- Your goal
Continue the essay below about a graduating senior deciding what to keep from a college Google Drive, beginning directly after its last sentence.

═════ Excerpt ═════

Before I Clear My Drive
- Erica Lee
- 2 days ago
- 3 min read
Confessions of a graduating digital hoarder.
By Erica Lee

My google drive is color coded, with the spring months in shades of green, fall months in yellow and orange hues, and one miscellaneous folder in mountain gray. That’s nine folders in total, 23.34 gigabytes carrying the weight of my college career. With my impending graduation, I am confronted with a question all seniors must answer: what will I do when CUIT reduces my Google Drive storage to five gigabytes?
My drive has become a natural extension of my own mind, a natural repository for all my academic, professional, and even personal work. Every last-minute homework assignment, final presentation, and draft cover letter that I’ve created lives in my digital filing cabinet, waiting to be read or watched or enjoyed one more time after their deadline. Meanwhile my shitty first paper outlines, unreadable notes, downloaded papers, sample datasets, and “Untitled Document” files became obsolete after their first use.
In my rational brain, I know that over half of my drive is junk that I will never need. Yet somehow I can’t bear to part with these digital artifacts. It’s not that I haven’t encountered this issue before—we all remember high school. I felt confident trashing my physical notebooks and print copies, but I downloaded every last file to the cloud (whatever that means) and haven’t touched one since. Still I needed an answer, and about a week ago, I tried to look for one.

═════ Stored data ═════

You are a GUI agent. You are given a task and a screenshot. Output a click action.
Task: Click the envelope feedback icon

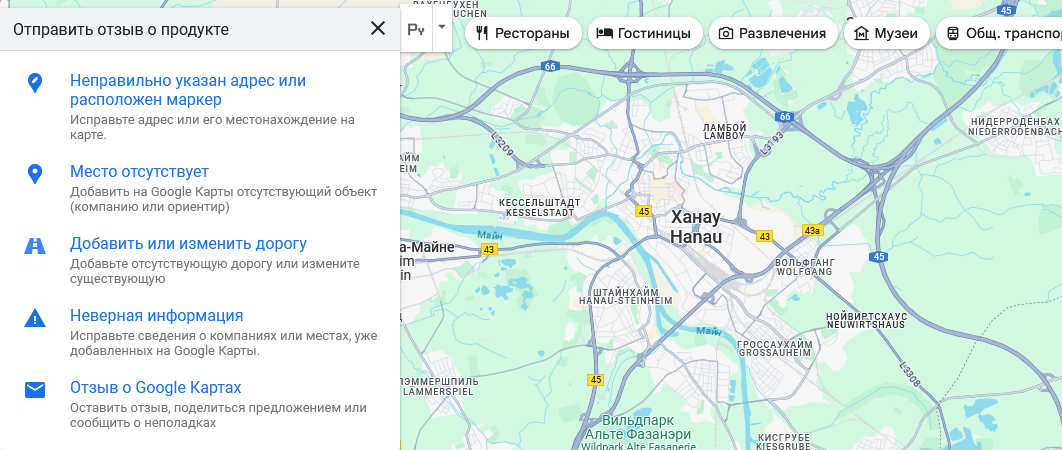point(35,390)
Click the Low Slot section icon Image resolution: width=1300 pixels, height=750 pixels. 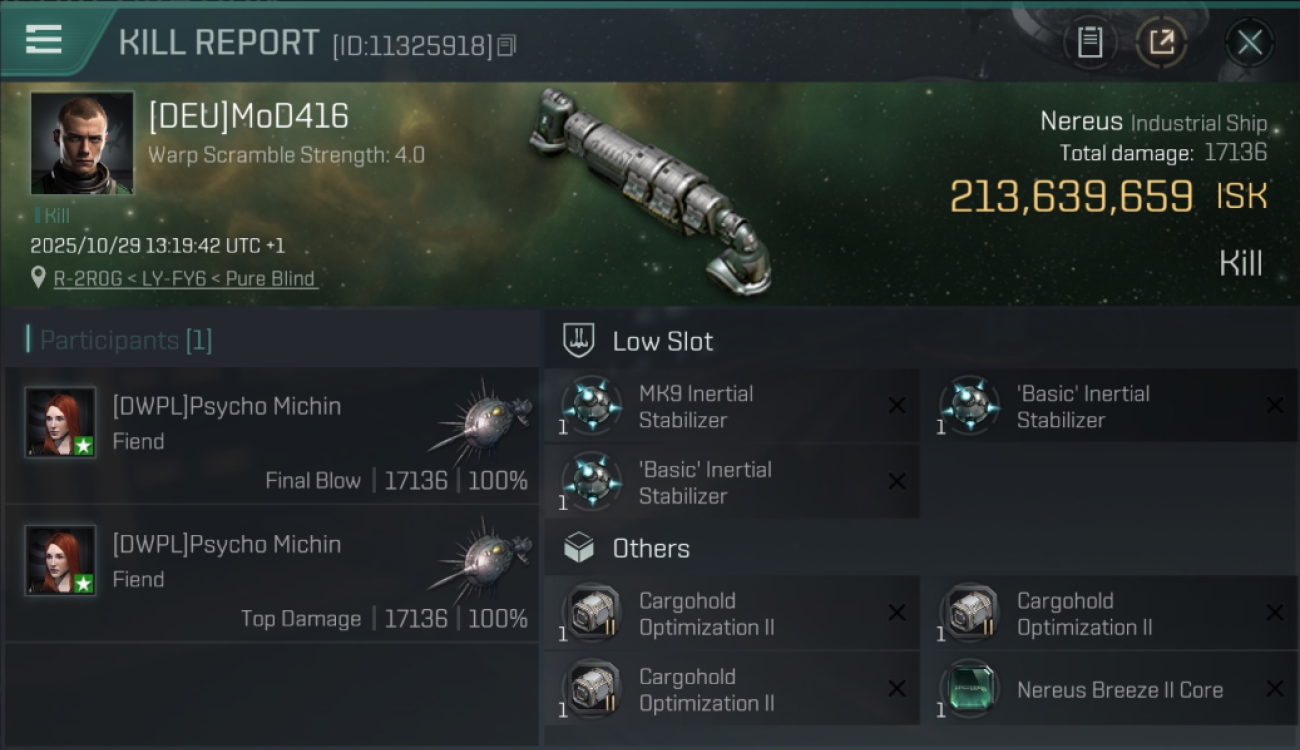(579, 341)
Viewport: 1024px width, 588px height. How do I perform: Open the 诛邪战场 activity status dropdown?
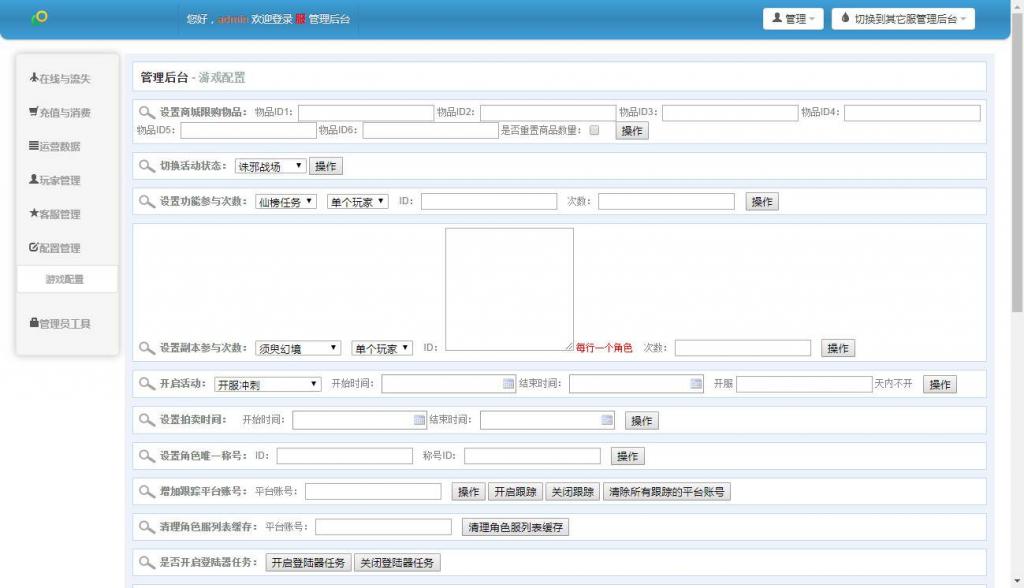click(x=271, y=166)
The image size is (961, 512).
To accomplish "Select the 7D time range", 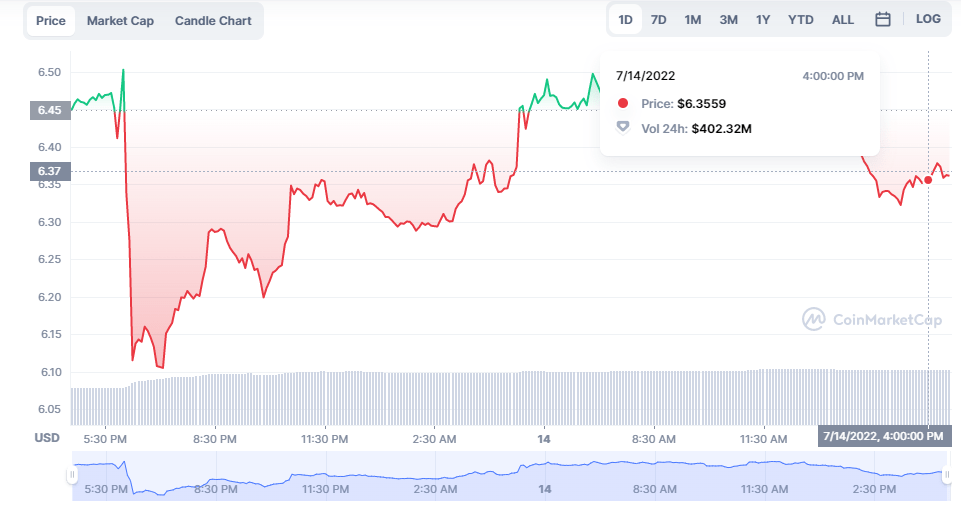I will pos(658,19).
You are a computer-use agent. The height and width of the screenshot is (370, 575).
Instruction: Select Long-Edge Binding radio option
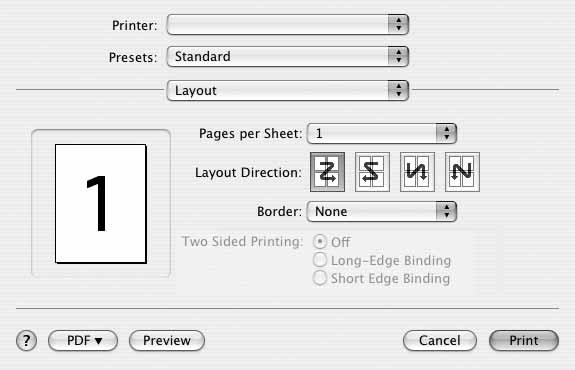pyautogui.click(x=320, y=260)
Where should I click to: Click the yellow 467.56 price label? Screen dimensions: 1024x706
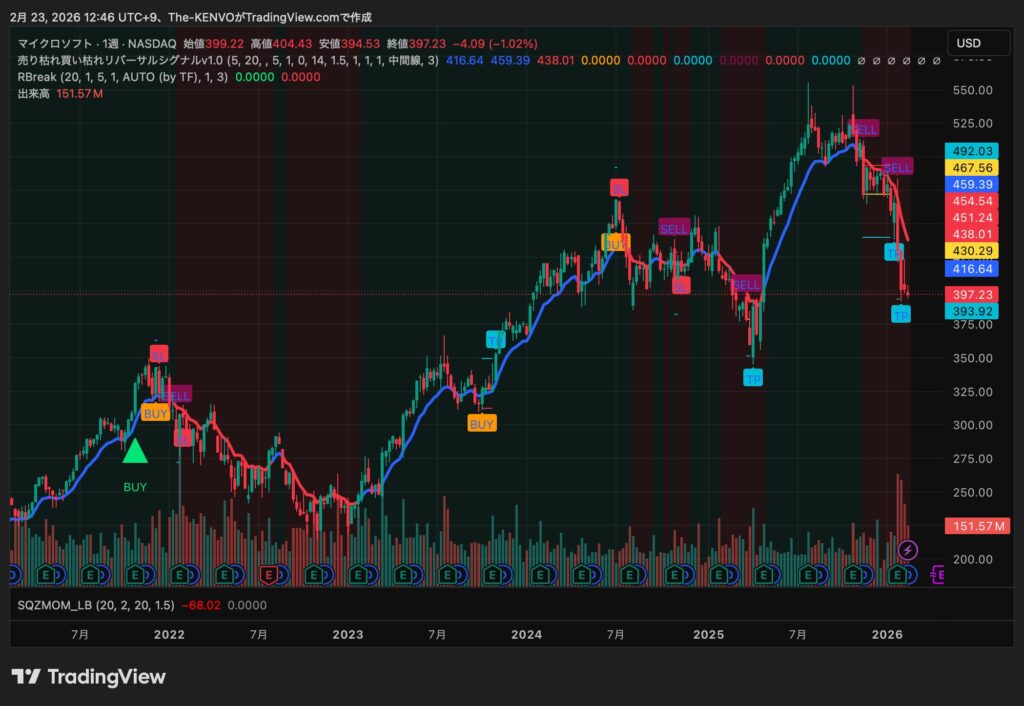972,168
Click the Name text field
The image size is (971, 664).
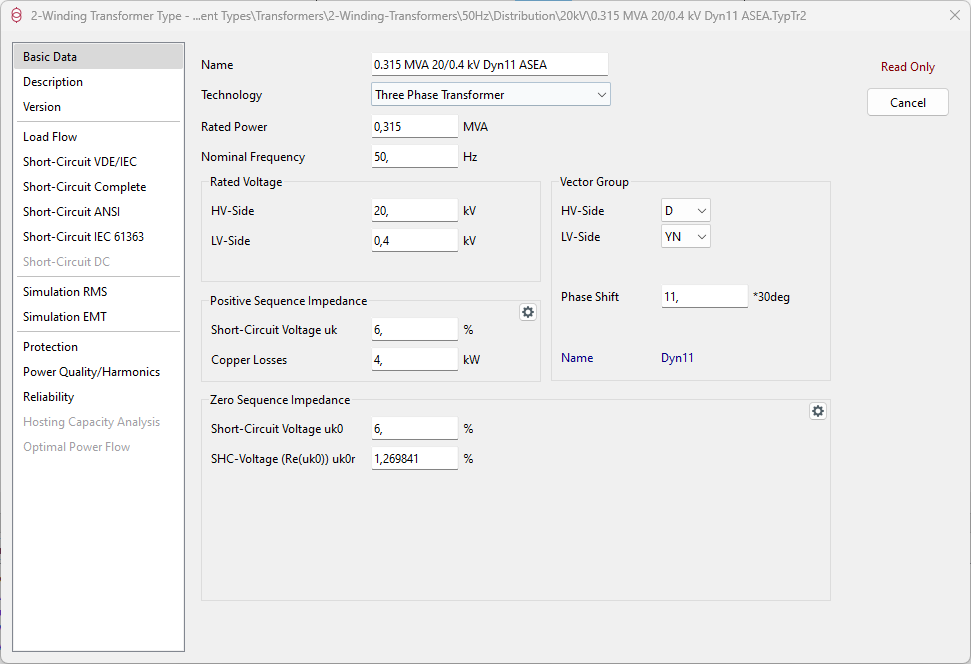(489, 65)

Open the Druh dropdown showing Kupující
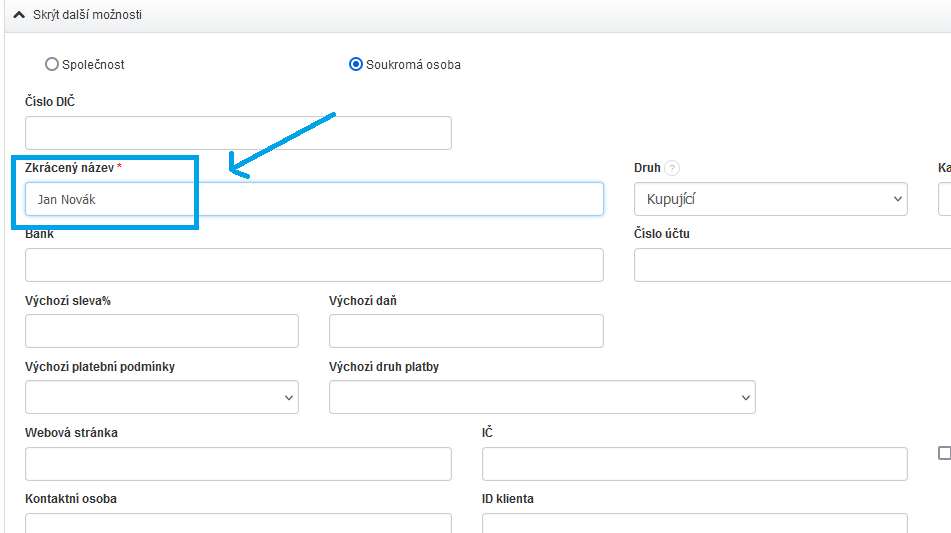click(770, 199)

═════

- Exercise answer
Racking my mind for an explanation, I supposed that I was just a chronic worrier that I might need something in the future or a sentimental girl who sees each letter as an expression of a fingertap. The internet, however, diagnosed me as a digital hoarder. According to the Google AI summary, digital hoarding is “the excessive accumulation of digital files—photos, emails, documents—to the point of losing perspective, leading to stress, disorganization, and decreased productivity.” With a bit more clicking around, I learned that the term was only coined in 2015 by a group of Dutch psychiatrists.
For such a clinical term, I needed to know if I was singularly infected or if my friends were ill, too. Over the phone, I learned that one of my high school friends barbecued their notes on the last day of school, but they opened five different google accounts to hold all of their images. In Ferris, another friend told me that they are paying $10/month in digital rent for a terabyte of data to store old dance videos. Other subjects were interviewed, but they barely answered, more shocked by the fact that Columbia would dare reduce our LionMail data. Though I found solace in solidarity, what I really wanted was answers. Why did we care?
If none of these things mattered, then why did we make them? Was the time I spent e-filing worth it if I have nothing to show? Is anything worth anything if it is not built to be consumed by another? Was it all just a practice for the real world? Was any of this worth it at all?
The more I thought about it, the worse I felt but the clearer my head became. My internal battle with the delete key might be a bit silly, but it wasn’t ridiculous. Other than my diploma and transcript, there really was nothing to show at the end of it all, no final product that would mean anything to anyone. But did I have to let that matter? My work is proof, not that the work was good or even useful, but proof that it happened at all. The late nights, stress, and hours of pondering actually produced something tangible, even if only temporarily.
I know I’ll have to clear the space eventually. Five gigabytes isn’t enough to hold four years of anything. But for now, I’m letting it sit, all 23.34 gigabytes of half-formed thoughts and finished assignments. Not because I need them, but because I’m not ready to say that I don’t.